Cation solvation in mixed solvents

Pritam Singh

This thesis is a study of the solution chemistry of copper compared with that of sodium and silver cations in aqueous solvent mixtures, particularly in acetonitrile/water. The results have potential applications in improving the efficiencies of various hydrometallurgical processes and energy storage batteries. The conductivities of copper(I), copper(II), silver and sodium cations in organic/water mixtures change on transfer from water to organic/water mixtures in a way which shows that the ions undergo heteroselective salvation.

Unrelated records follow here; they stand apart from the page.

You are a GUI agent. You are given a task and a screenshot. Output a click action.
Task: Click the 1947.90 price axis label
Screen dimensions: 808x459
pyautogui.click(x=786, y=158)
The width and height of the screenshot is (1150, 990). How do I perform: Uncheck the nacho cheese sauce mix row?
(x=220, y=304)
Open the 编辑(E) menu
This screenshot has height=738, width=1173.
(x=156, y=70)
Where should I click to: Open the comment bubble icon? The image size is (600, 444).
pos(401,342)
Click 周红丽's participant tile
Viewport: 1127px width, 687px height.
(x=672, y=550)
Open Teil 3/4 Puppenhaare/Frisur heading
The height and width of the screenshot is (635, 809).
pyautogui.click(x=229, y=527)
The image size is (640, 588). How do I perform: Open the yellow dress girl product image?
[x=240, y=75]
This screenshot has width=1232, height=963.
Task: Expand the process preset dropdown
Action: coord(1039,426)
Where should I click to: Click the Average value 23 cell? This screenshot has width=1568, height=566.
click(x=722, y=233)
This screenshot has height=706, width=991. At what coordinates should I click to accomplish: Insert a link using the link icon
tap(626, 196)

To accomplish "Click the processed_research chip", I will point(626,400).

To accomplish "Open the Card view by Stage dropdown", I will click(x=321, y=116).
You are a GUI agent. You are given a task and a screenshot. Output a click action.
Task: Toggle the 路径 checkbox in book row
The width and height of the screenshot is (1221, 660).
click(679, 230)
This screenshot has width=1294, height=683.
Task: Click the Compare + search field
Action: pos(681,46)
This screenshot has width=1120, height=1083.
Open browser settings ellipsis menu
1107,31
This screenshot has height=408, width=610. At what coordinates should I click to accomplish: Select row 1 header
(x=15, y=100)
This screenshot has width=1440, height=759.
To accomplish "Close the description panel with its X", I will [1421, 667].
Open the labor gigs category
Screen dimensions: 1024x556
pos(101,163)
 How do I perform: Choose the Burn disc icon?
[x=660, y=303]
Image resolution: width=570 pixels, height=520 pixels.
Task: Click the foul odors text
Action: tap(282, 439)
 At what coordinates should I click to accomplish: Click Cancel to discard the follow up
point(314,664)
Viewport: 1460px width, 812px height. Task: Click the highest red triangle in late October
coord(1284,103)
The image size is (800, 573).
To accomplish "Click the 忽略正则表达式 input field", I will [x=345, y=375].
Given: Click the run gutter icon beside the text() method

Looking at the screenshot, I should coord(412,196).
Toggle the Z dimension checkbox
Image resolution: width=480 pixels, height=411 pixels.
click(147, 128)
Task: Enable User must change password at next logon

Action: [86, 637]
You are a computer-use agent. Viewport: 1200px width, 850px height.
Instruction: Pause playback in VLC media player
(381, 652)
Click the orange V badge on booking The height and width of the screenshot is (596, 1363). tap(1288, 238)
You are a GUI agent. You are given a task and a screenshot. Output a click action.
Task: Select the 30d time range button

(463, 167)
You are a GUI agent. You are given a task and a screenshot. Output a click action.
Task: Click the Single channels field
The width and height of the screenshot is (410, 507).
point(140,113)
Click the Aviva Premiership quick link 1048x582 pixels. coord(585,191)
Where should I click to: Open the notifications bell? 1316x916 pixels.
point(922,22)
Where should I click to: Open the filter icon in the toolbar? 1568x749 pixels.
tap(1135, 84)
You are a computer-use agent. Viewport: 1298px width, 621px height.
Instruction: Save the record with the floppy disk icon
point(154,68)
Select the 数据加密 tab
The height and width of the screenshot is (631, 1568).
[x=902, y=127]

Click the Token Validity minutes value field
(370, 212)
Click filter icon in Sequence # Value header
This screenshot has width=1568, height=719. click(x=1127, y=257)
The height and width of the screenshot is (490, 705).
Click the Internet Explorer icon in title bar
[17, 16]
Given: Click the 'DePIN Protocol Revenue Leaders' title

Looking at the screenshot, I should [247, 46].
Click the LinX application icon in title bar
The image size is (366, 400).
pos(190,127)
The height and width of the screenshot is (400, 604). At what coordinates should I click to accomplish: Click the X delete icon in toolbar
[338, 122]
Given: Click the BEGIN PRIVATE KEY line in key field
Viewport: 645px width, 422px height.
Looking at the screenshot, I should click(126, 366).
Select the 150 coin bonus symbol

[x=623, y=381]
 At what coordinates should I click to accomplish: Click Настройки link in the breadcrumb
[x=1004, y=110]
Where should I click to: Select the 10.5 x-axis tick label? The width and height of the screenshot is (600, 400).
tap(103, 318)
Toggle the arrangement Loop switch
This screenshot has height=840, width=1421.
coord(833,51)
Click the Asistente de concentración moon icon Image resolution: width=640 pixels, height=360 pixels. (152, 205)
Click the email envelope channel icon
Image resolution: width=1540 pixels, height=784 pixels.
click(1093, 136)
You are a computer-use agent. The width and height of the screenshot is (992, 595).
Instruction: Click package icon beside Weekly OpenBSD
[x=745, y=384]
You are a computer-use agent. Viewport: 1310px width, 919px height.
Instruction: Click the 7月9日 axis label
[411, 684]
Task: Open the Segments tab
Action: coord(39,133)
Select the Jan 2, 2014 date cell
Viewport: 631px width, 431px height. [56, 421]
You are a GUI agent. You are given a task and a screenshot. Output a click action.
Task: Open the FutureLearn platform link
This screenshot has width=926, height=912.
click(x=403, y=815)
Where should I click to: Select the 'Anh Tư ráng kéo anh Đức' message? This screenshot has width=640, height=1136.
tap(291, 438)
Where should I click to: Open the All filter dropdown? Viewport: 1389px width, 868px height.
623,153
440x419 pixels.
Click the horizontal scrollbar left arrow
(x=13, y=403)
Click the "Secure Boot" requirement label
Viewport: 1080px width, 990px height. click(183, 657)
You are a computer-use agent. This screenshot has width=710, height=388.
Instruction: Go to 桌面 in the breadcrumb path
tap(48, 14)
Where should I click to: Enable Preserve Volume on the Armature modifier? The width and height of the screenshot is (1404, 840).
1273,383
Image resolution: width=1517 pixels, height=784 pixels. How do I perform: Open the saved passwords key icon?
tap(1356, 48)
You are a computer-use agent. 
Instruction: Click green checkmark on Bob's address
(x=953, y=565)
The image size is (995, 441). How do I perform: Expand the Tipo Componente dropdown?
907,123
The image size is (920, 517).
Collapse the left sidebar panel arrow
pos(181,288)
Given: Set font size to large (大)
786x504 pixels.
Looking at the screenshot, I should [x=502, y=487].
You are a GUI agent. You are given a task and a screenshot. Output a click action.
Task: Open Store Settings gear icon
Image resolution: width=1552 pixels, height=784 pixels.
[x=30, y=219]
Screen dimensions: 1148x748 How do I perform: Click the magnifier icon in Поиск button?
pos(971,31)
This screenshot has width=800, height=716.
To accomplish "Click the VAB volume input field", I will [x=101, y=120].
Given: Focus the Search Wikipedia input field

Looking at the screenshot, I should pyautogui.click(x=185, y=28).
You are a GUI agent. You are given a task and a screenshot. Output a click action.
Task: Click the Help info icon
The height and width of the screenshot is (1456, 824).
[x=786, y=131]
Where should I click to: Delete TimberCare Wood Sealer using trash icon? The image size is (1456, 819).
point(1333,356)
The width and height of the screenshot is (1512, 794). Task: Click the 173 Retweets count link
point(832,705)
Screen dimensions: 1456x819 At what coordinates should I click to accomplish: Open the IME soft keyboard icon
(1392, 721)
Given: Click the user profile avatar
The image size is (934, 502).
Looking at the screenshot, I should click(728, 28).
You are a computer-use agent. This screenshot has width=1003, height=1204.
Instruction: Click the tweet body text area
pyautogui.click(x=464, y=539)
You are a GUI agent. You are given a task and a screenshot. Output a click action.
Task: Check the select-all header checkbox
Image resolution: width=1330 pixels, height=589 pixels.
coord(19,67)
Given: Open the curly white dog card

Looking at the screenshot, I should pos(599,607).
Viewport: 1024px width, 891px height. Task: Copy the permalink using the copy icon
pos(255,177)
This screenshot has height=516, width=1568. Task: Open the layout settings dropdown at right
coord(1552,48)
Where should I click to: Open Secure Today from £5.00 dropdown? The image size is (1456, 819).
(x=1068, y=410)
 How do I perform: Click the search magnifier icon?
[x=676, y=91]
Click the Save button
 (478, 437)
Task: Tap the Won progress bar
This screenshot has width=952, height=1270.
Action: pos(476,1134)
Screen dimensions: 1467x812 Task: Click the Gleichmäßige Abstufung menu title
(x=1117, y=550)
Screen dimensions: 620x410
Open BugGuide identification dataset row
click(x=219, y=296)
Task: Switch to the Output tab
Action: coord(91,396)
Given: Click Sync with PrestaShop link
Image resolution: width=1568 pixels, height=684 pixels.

The salvation shell compositions of these ions are estimated from their conductivity values in acetonitrile/water mixtures. The ionic thermodynamic functions (free energy, enthalpy, entropy and partial molal volumes) of transfer from water to various solvent mixtures reflect specific ion-solvent interactions which have been interpreted in terms of various salvation models. This information explains the nature of some leaching reactions of hydrometallurgical importance. The kinetics of the electroreduction of copper(II) to copper(I) and copper(I) to copper(O) in acetonitrile/water mixtures show that both of these reductions are fast and reversible on platinum, glassy carbon and mercury electrodes. The standard heterogeneous rates of electron transfer depend on the concentration of acetonitrile, the nature of the electrode material and the chemisorption of acetonitrile on the electrode surface. The knowledge of the solution chemistry of copper ions in acetonitrile/water is used to design and investigate an energy storage battery based on the copper(II)/copper(I) and copper(I)/copper(O) couples.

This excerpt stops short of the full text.